I am trying to get my head around a nasty segmentation fault. It occurs in a third party library, only after our program has finished. Running the software in gdb gives the following stacktrace:
#0 0x00007ffff01fbf40 in pthread_mutex_destroy () from /lib64/libpthread.so.0
#1 0x0000000000f30041 in kill_resource ()
#2 0x0000000000f2ffa1 in reentrancy_cleanup ()
#3 0x0000000000f2feae in for__reentrancy_cleanup ()
#4 0x00007ffff15ae8f5 in for__exit_handler () from /u/username/wrk/software/petsc-3.9.3_intel16/lib/libpetsc.so.3.9
#5 0x00000000004135a3 in main ()
#6 0x00007fffefe7dd1d in __libc_start_main () from /lib64/libc.so.6
#7 0x00000000004134a9 in _start ()
We are compiling with ifort 184.108.40.206. However, when compiling the same software (our application, but also libpetsc, the third party library) with ifort 220.127.116.11, we didn't experience this problem. Moreover, when checking the symbols in the library with nm, the older version does not even show routines such as for__reentrancy_cleanup() or kill_resource().
We have been trying very hard to isolate the error and prepare a minimal example, but so far this wasn't successful. The hints that we have are
- the problem did not occur when building with version 14.0
- it seems to be related to multi-threading/reentrancy
- In particular, dropping the compiler option '-fopenmp' gets rid of the segmentation fault, but ideally we would like to keep this
Does anyone have a clue what is going on here? Has some default changed between 18.104.22.168 to 22.214.171.124 that could explain the above behavior? What generates the 'for__reentrancy_cleanup()'?
It would be great if someone can help out here and maybe give some pointers. Also, please let me know if you would need more information.
Thank you for your comments.
In the mean time, I compiled with all OpenMP directives removed from the code. I was hoping that that would change things, but unfortunately the seg fault is still there. Following Steve's suggestion, I will start investigating this as a possible stack corruption, building the program with parts of the source code excluded.

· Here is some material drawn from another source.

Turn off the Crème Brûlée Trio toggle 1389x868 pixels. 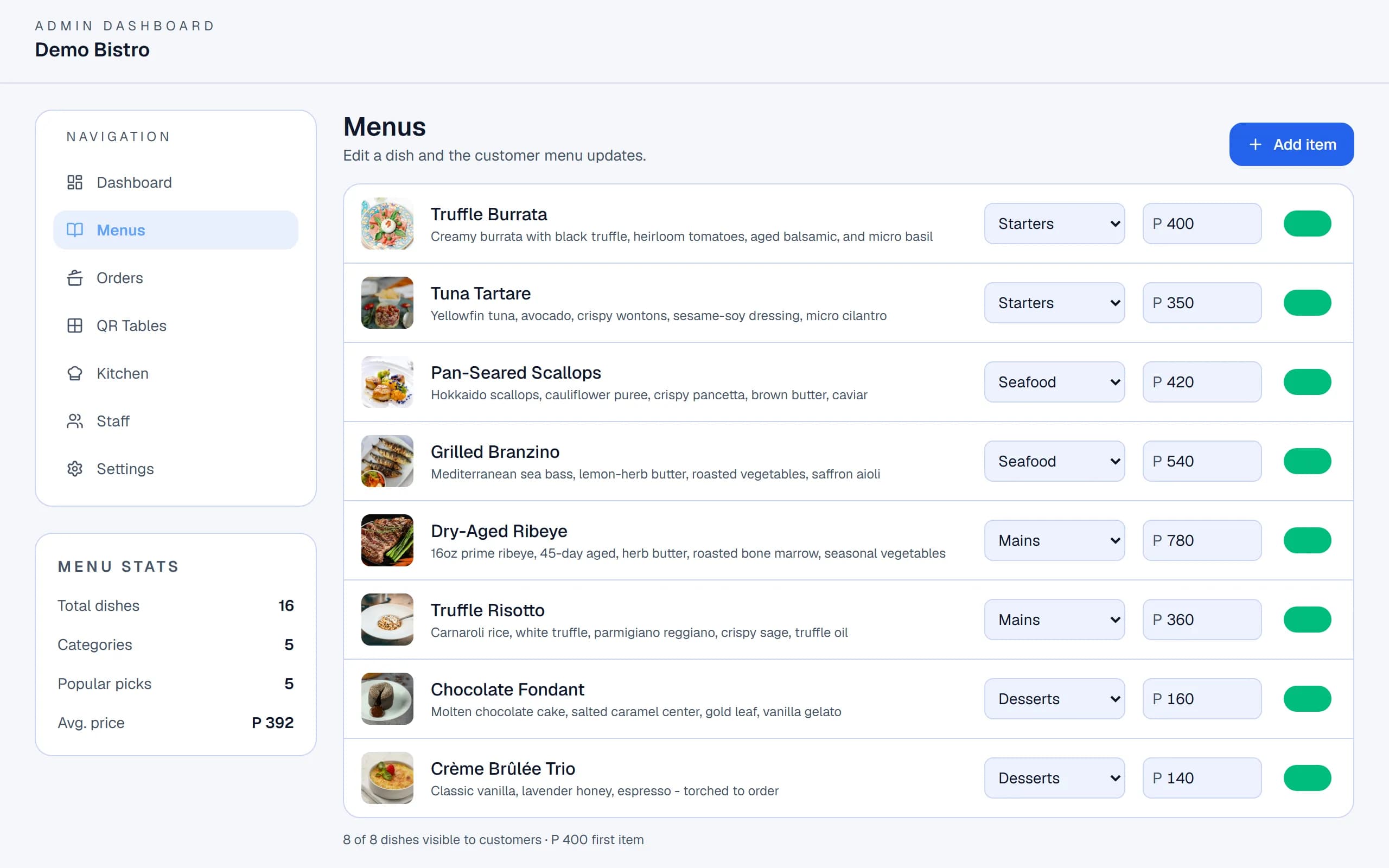1307,778
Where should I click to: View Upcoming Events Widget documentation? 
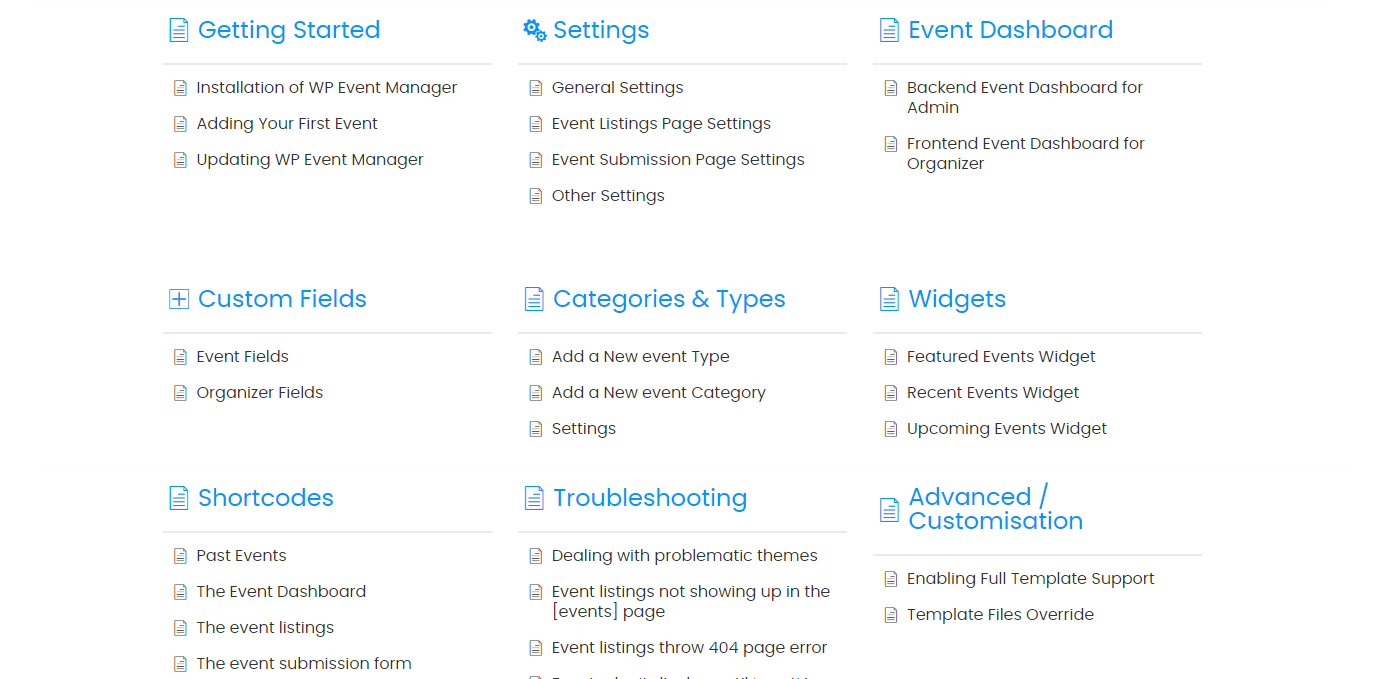(1006, 429)
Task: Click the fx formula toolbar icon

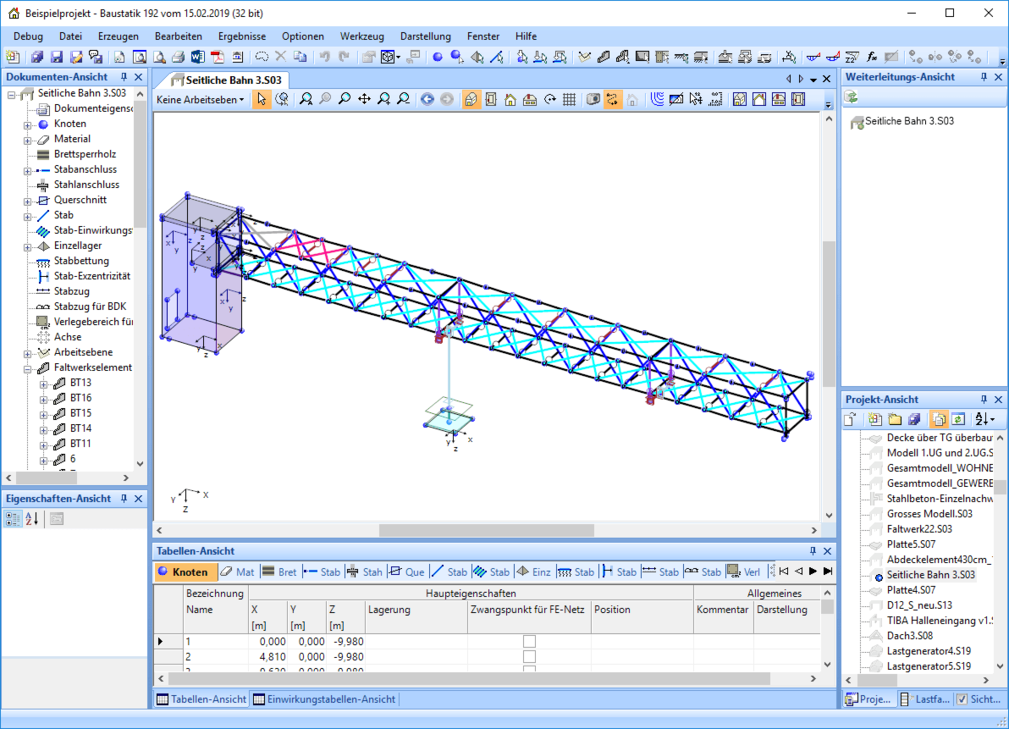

However, maybe I should add that I have now also built a version with an 'empty main' where no routines are called or code is executed, but with full linking of all dependencies. The problem in this case persists...
To come up with a possible workaround, I would still be very interested in the nature of the routines 'reentrancy_cleanup' and 'for__reentrancy_cleanup'. Does anyone know what controls them? Why are they not present when building with Intel 14.0?
Prior to making code elimination experimentation, the first thing I would do is to generate a linker map to verify that your data segment size does not reach/exceed 2GB. If so, then you may have issues that need to be resolved (e.g. change large/huge static arrays to dynamic arrays)
Thanks for the tip, Jim. I have now checked the linker map, and there's nothing out of the ordinary as far as I can see.
I continued with the code elimination process. The segmentation fault persisted up to the point where I masked out the last occurrence of a call to the intrinsic random_number subroutine. Knowing that this call was suspicious, I have now produced a minimal example which fails when compiled with mpif90 (MPICH2/ifort 16) and -fopenmp, and which succeeds when the -fopenmp flag is dropped or when we use ifort 14. This behavior is symptomatic for the full program. The minimal program is:
program fails use petsc real :: a print *, PETSC_COMM_WORLD call random_number(a) end program
Running it in gdb, results in the exact same stacktrace as posted in my first message.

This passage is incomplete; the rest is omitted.